*GOAL OF THE EXERCISE*
Below is some data. Retype exactly the lines starting at the one with "Task: Select the Guid id parameter" and ending at the one with "Image resolution: width=1041".

*AVAILABLE RECORDS*
* * * * * * * * *

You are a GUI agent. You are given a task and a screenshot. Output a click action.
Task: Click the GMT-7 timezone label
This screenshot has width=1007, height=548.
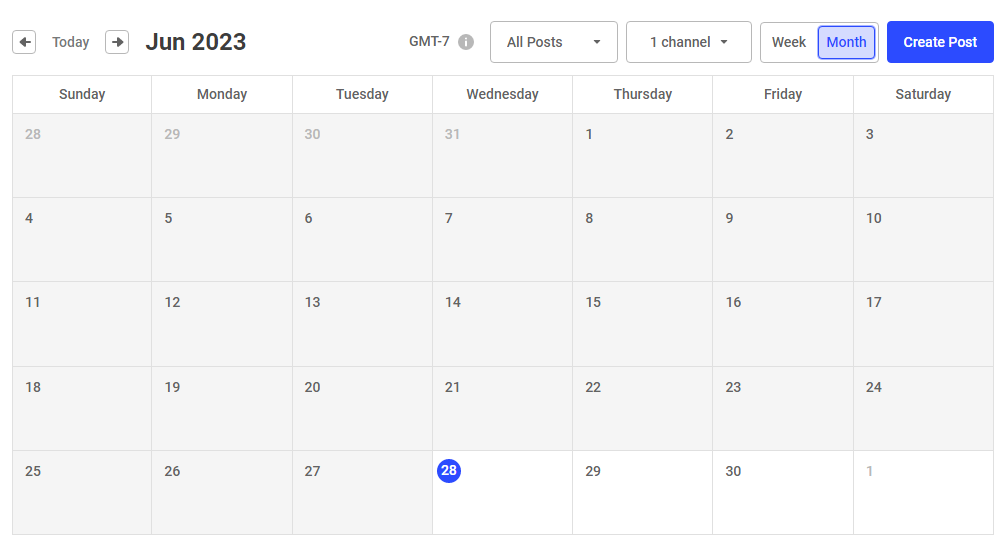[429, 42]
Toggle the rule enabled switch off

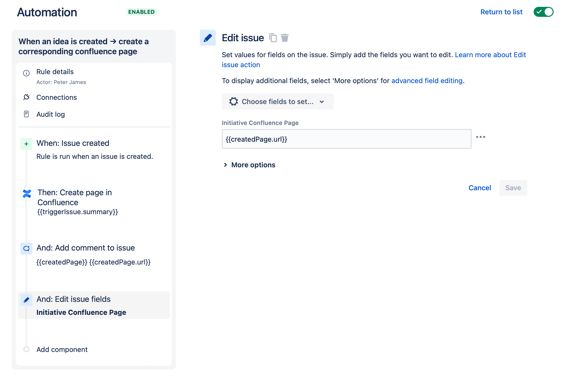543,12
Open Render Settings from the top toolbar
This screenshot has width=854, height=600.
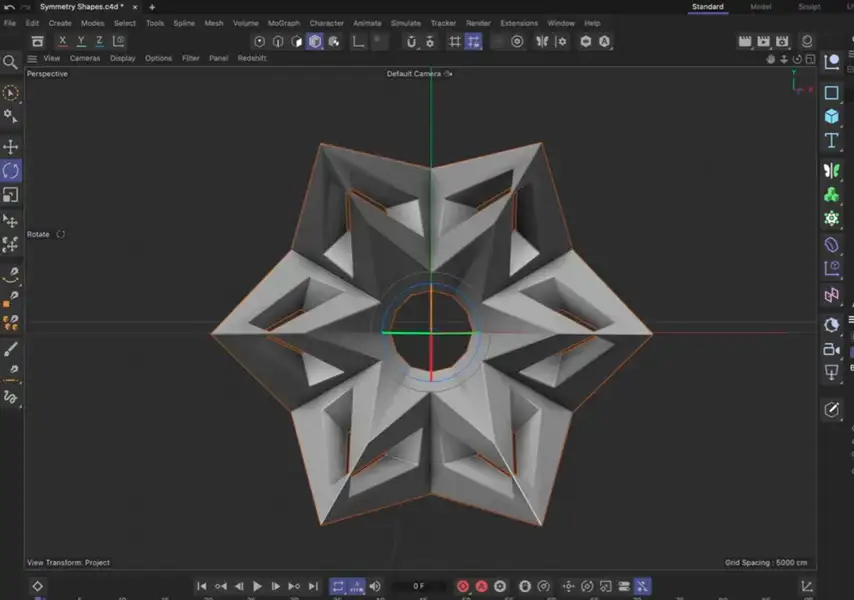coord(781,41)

* * * * * * * * *

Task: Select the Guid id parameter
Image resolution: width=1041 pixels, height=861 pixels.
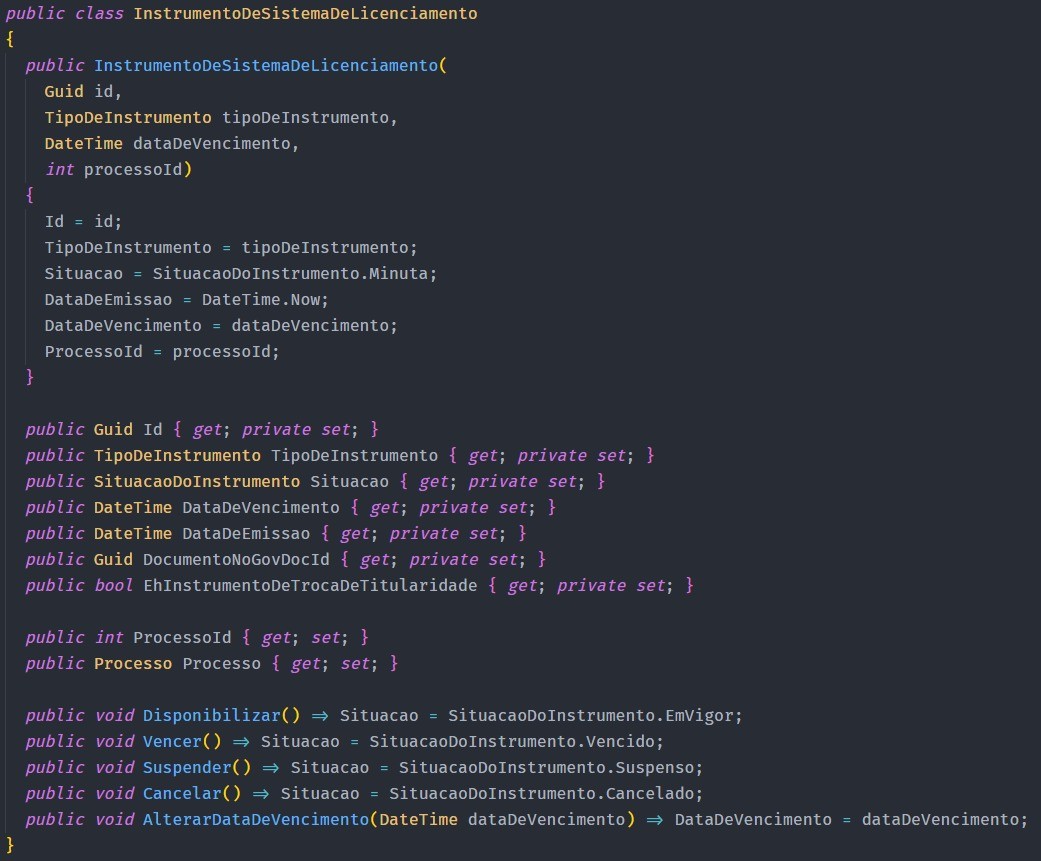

* * * * * * * * *

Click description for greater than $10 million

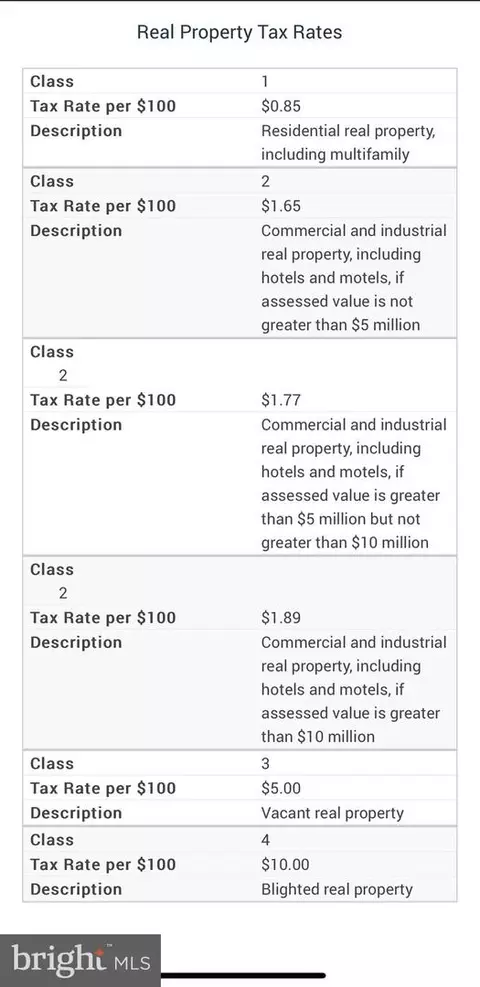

* * * * * * * * *

*ANSWER FOR THIS EXERCISE*
Task: Select the Guid id parameter
Image resolution: width=1041 pixels, height=861 pixels.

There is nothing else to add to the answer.